• Stored records:
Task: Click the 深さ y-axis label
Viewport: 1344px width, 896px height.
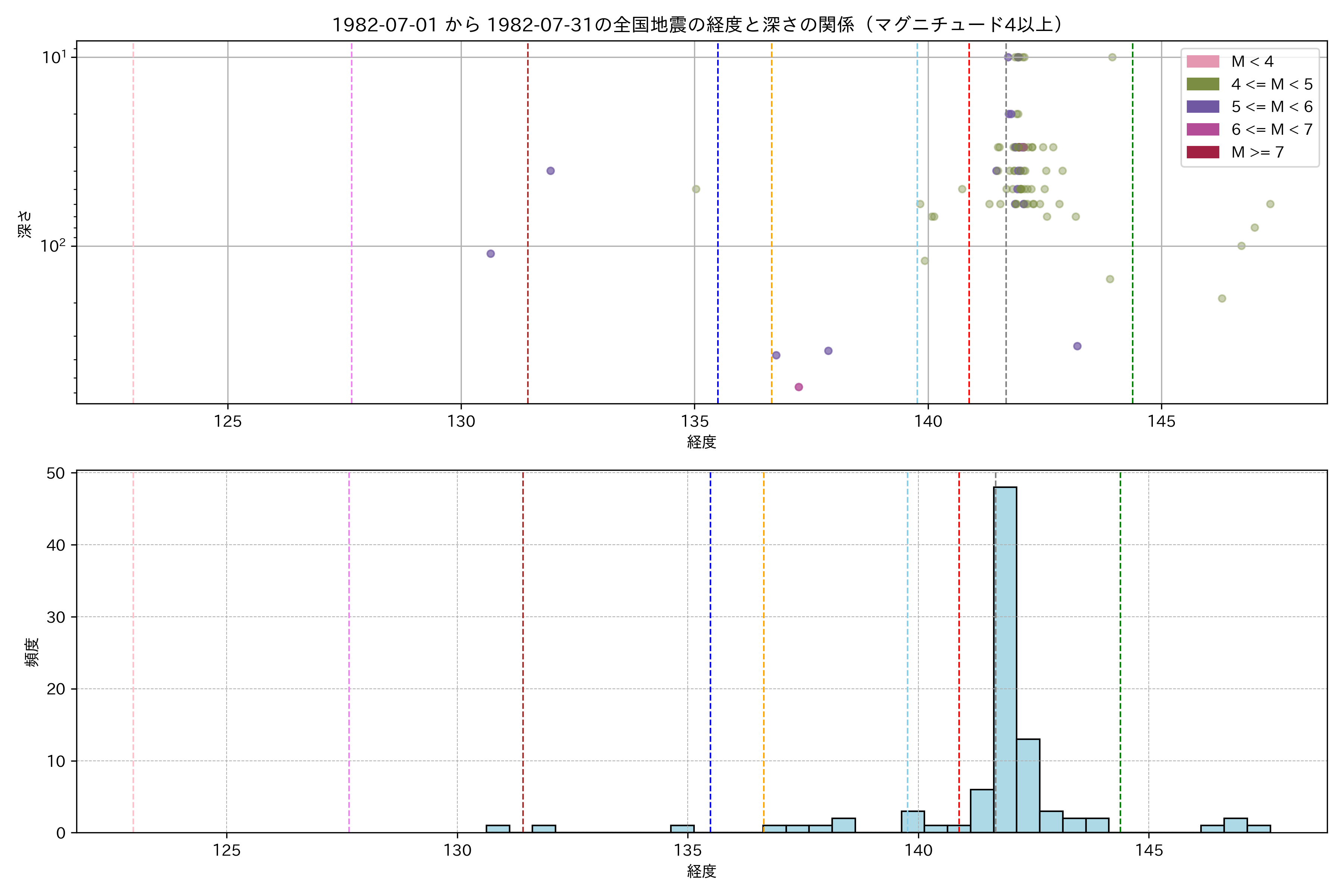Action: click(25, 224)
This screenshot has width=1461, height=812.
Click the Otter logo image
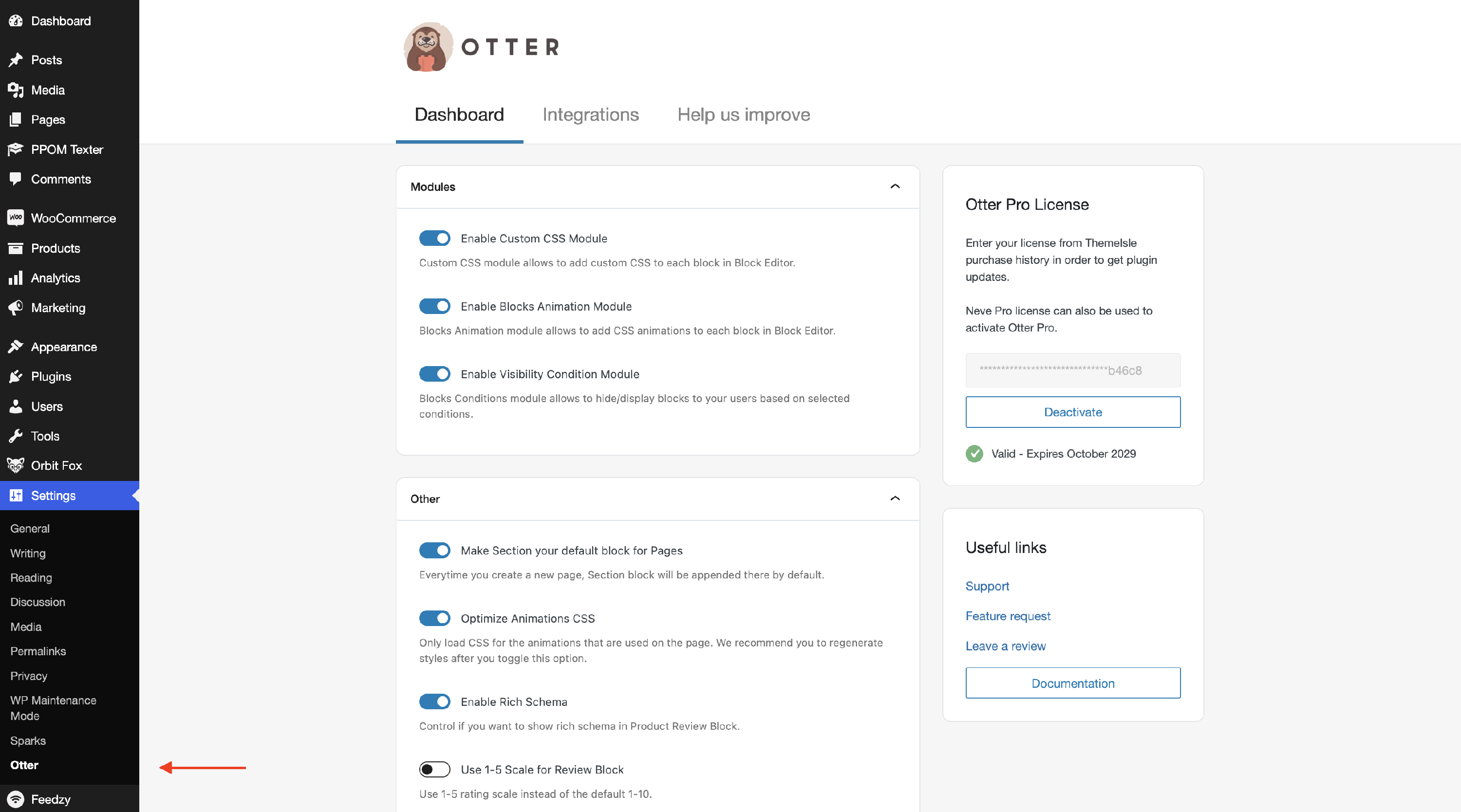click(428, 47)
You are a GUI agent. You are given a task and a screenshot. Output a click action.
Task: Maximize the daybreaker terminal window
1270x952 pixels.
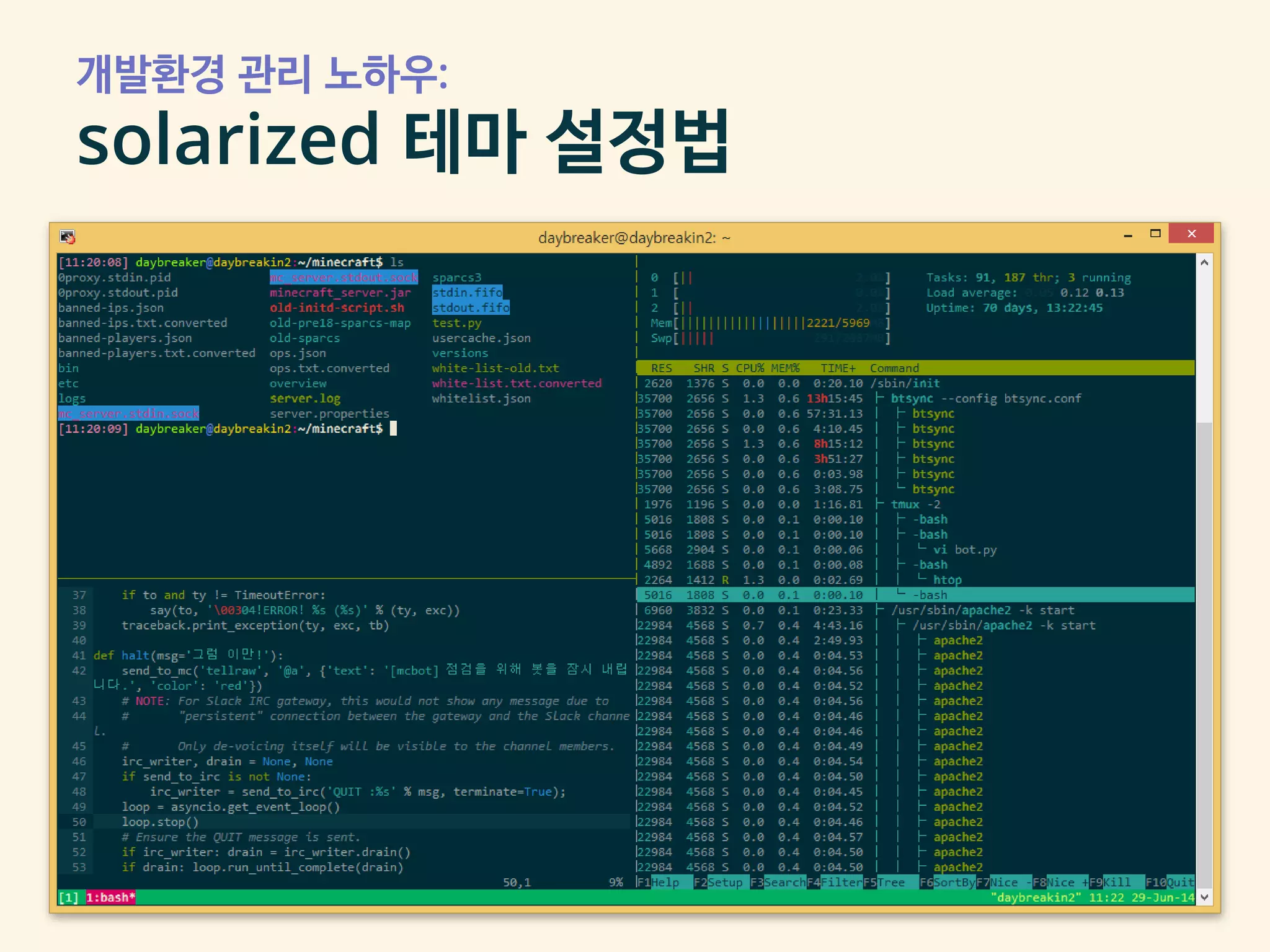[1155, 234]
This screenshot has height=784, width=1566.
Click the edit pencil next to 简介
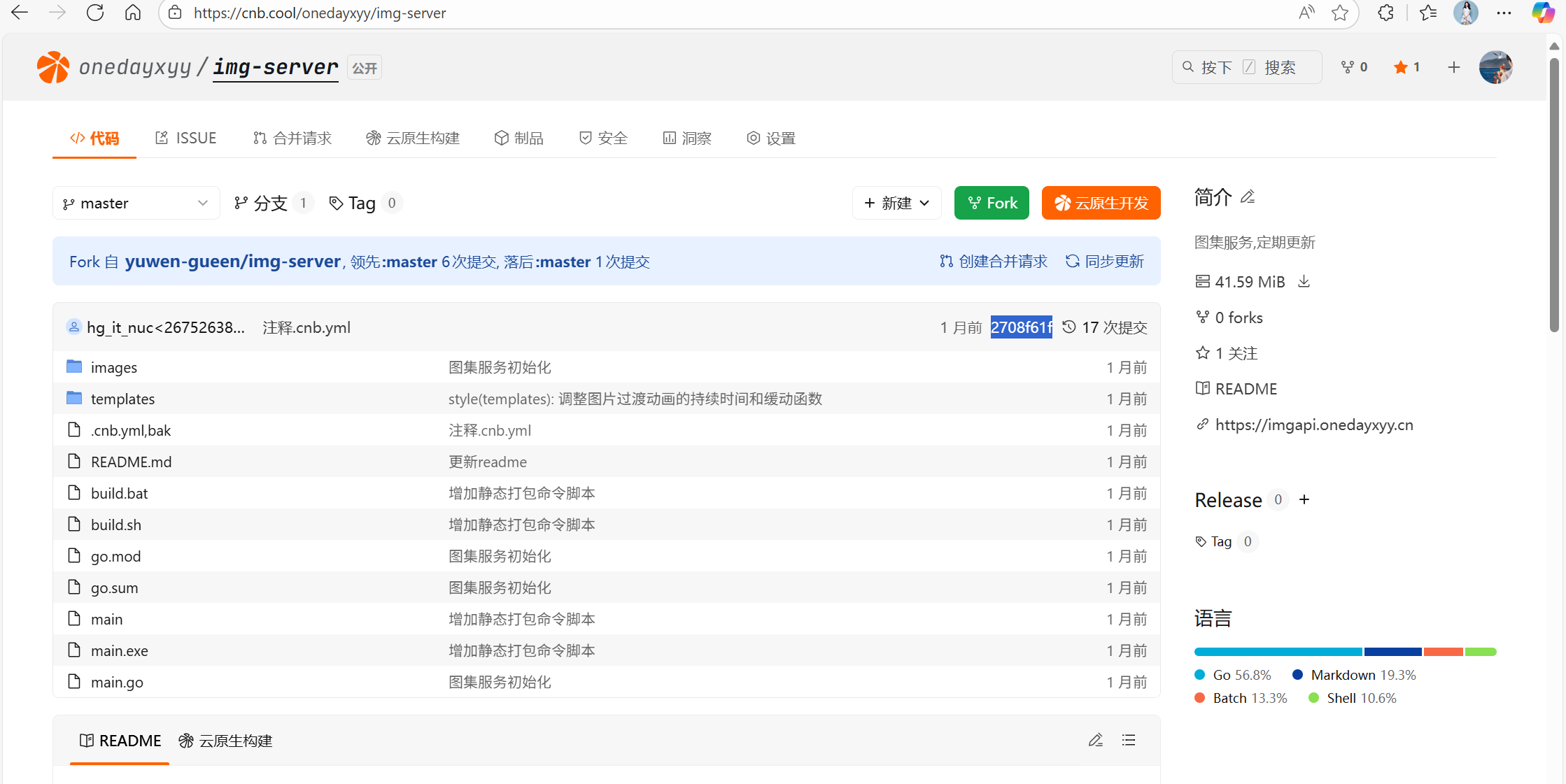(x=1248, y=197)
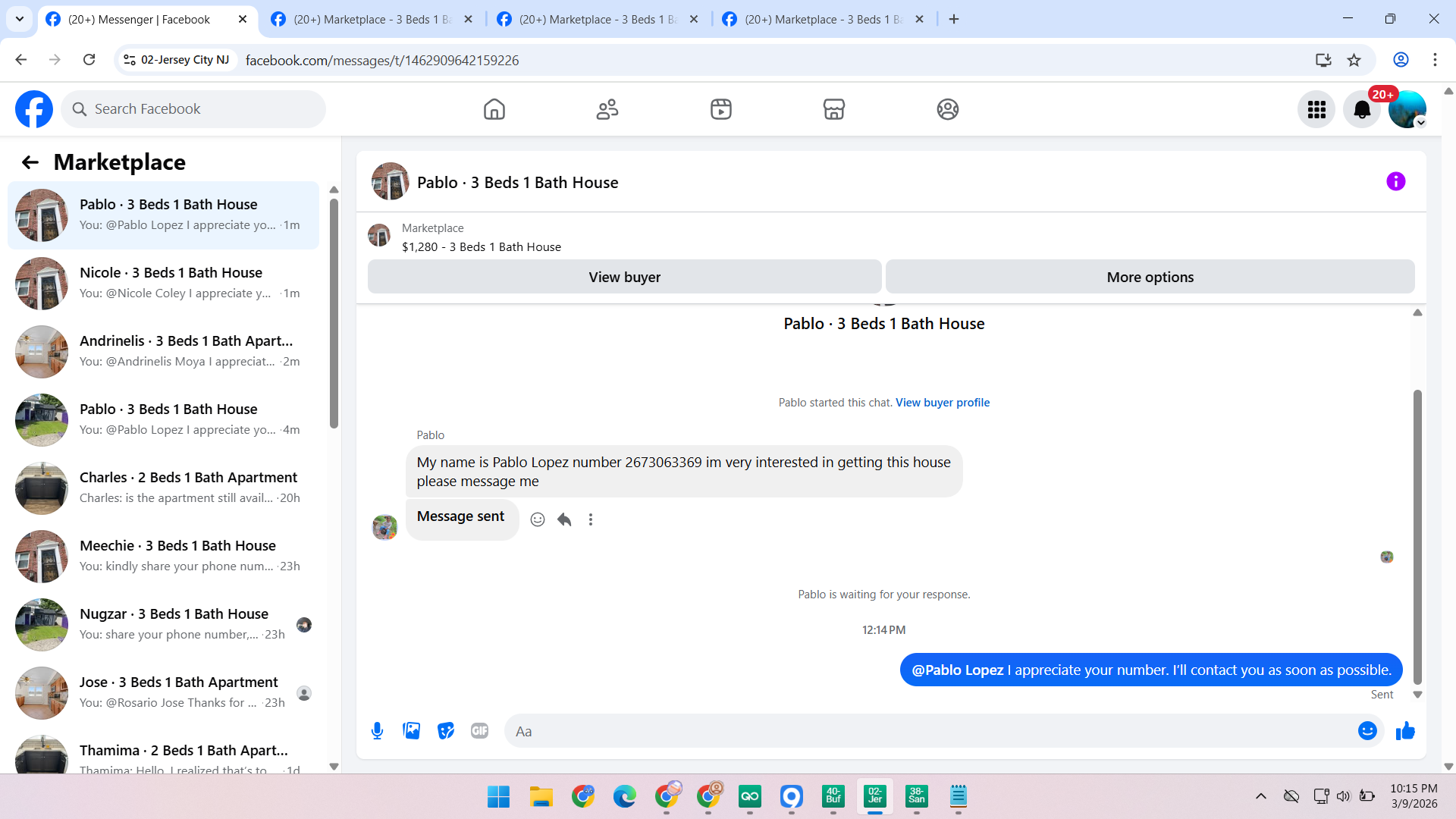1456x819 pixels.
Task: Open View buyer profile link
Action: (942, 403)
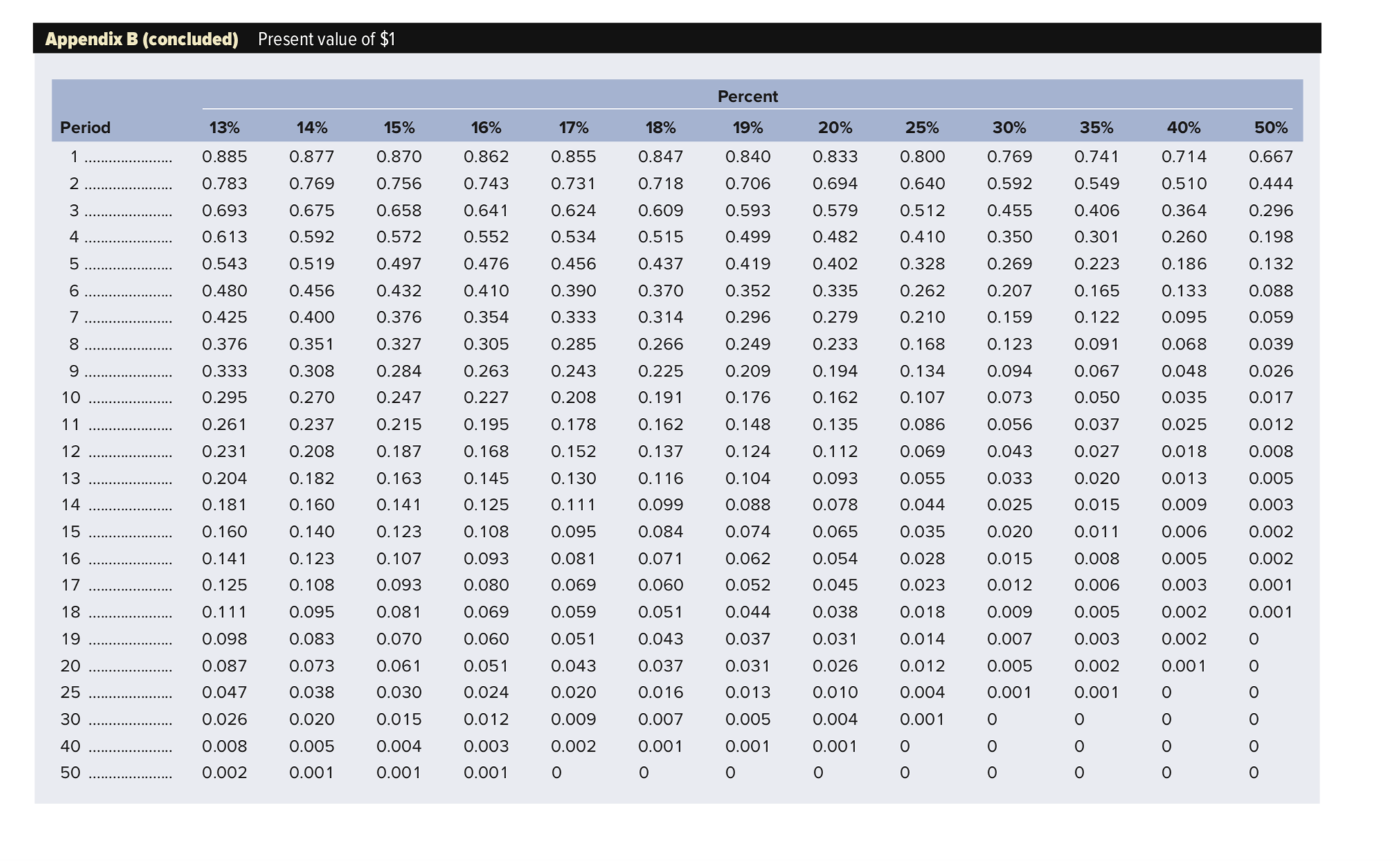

• Task requirements: Lines containing the word "This" are to be pulled from the records and copied.

• Expected answer:
This screenshot has width=1461, height=812.
This screenshot has height=784, width=1566.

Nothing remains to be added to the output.